- [AIM OF THE TASK] Every line of the data is to be reproduced exactly.

===== SUPPLIED ENTRIES =====

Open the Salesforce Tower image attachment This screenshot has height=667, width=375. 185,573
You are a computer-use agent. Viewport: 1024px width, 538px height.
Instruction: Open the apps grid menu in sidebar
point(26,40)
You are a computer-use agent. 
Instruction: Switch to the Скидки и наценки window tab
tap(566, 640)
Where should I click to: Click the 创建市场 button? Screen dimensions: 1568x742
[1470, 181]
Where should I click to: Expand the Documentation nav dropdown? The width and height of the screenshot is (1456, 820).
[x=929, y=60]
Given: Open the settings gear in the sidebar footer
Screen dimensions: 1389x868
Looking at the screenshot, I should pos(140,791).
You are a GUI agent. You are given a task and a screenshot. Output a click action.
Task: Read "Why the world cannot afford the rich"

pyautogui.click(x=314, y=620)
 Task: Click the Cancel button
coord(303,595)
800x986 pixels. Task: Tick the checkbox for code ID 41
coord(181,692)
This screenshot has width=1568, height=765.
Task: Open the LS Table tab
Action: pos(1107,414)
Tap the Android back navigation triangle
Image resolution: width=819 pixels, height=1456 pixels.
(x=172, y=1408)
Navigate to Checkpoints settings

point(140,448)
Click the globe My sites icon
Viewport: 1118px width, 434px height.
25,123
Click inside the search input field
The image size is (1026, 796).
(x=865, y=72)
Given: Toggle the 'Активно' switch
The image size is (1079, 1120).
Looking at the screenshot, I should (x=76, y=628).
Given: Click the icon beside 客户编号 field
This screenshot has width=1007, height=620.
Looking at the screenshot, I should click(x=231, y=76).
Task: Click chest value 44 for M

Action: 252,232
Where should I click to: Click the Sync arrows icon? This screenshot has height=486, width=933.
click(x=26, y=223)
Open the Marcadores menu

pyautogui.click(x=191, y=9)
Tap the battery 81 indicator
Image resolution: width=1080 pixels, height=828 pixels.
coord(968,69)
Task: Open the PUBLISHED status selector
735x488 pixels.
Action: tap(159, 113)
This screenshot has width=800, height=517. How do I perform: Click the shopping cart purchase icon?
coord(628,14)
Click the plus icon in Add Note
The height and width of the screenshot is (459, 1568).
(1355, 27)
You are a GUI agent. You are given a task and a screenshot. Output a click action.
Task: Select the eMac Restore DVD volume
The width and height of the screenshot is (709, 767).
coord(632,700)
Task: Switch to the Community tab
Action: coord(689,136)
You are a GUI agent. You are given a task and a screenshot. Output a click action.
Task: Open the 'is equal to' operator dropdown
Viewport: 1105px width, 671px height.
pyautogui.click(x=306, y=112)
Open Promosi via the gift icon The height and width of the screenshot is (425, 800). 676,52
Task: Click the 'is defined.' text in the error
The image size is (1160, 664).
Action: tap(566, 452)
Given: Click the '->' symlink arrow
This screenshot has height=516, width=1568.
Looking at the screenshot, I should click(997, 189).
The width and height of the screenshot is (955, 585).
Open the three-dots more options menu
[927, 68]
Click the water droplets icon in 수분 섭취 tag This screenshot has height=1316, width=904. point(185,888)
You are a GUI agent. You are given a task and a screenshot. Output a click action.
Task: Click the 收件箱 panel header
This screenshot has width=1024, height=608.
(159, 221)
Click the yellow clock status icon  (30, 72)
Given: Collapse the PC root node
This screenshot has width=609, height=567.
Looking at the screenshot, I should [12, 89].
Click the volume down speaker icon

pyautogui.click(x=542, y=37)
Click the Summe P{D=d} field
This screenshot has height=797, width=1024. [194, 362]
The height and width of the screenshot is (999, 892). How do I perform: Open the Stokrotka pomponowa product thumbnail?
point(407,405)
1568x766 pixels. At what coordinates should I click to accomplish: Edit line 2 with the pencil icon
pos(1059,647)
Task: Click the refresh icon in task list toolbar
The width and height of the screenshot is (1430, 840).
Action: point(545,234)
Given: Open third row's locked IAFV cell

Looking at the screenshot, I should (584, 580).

=====

- [FINISHED TASK]
Open the Salesforce Tower image attachment This screenshot has height=667, width=375. 185,573
You are a computer-use agent. Viewport: 1024px width, 538px height.
Instruction: Open the apps grid menu in sidebar
point(26,40)
You are a computer-use agent. 
Instruction: Switch to the Скидки и наценки window tab
tap(566, 640)
Where should I click to: Click the 创建市场 button? Screen dimensions: 1568x742
[1470, 181]
Where should I click to: Expand the Documentation nav dropdown? The width and height of the screenshot is (1456, 820).
[x=929, y=60]
Given: Open the settings gear in the sidebar footer
Screen dimensions: 1389x868
Looking at the screenshot, I should pos(140,791).
You are a GUI agent. You are given a task and a screenshot. Output a click action.
Task: Read "Why the world cannot afford the rich"

pyautogui.click(x=314, y=620)
 Task: Click the Cancel button
coord(303,595)
800x986 pixels. Task: Tick the checkbox for code ID 41
coord(181,692)
This screenshot has width=1568, height=765.
Task: Open the LS Table tab
Action: pos(1107,414)
Tap the Android back navigation triangle
Image resolution: width=819 pixels, height=1456 pixels.
(x=172, y=1408)
Navigate to Checkpoints settings

point(140,448)
Click the globe My sites icon
Viewport: 1118px width, 434px height.
25,123
Click inside the search input field
The image size is (1026, 796).
(x=865, y=72)
Given: Toggle the 'Активно' switch
The image size is (1079, 1120).
Looking at the screenshot, I should (x=76, y=628).
Given: Click the icon beside 客户编号 field
This screenshot has width=1007, height=620.
Looking at the screenshot, I should click(x=231, y=76).
Task: Click chest value 44 for M

Action: 252,232
Where should I click to: Click the Sync arrows icon? This screenshot has height=486, width=933.
click(x=26, y=223)
Open the Marcadores menu

pyautogui.click(x=191, y=9)
Tap the battery 81 indicator
Image resolution: width=1080 pixels, height=828 pixels.
coord(968,69)
Task: Open the PUBLISHED status selector
735x488 pixels.
Action: tap(159, 113)
This screenshot has width=800, height=517. How do I perform: Click the shopping cart purchase icon?
coord(628,14)
Click the plus icon in Add Note
The height and width of the screenshot is (459, 1568).
(1355, 27)
You are a GUI agent. You are given a task and a screenshot. Output a click action.
Task: Select the eMac Restore DVD volume
The width and height of the screenshot is (709, 767).
coord(632,700)
Task: Switch to the Community tab
Action: coord(689,136)
You are a GUI agent. You are given a task and a screenshot. Output a click action.
Task: Open the 'is equal to' operator dropdown
Viewport: 1105px width, 671px height.
pyautogui.click(x=306, y=112)
Open Promosi via the gift icon The height and width of the screenshot is (425, 800). 676,52
Task: Click the 'is defined.' text in the error
The image size is (1160, 664).
Action: tap(566, 452)
Given: Click the '->' symlink arrow
This screenshot has height=516, width=1568.
Looking at the screenshot, I should click(997, 189).
The width and height of the screenshot is (955, 585).
Open the three-dots more options menu
[927, 68]
Click the water droplets icon in 수분 섭취 tag This screenshot has height=1316, width=904. point(185,888)
You are a GUI agent. You are given a task and a screenshot. Output a click action.
Task: Click the 收件箱 panel header
This screenshot has width=1024, height=608.
(159, 221)
Click the yellow clock status icon  (30, 72)
Given: Collapse the PC root node
This screenshot has width=609, height=567.
Looking at the screenshot, I should [12, 89].
Click the volume down speaker icon

pyautogui.click(x=542, y=37)
Click the Summe P{D=d} field
This screenshot has height=797, width=1024. [194, 362]
The height and width of the screenshot is (999, 892). How do I perform: Open the Stokrotka pomponowa product thumbnail?
point(407,405)
1568x766 pixels. At what coordinates should I click to accomplish: Edit line 2 with the pencil icon
pos(1059,647)
Task: Click the refresh icon in task list toolbar
The width and height of the screenshot is (1430, 840).
Action: point(545,234)
Given: Open third row's locked IAFV cell

Looking at the screenshot, I should (584, 580).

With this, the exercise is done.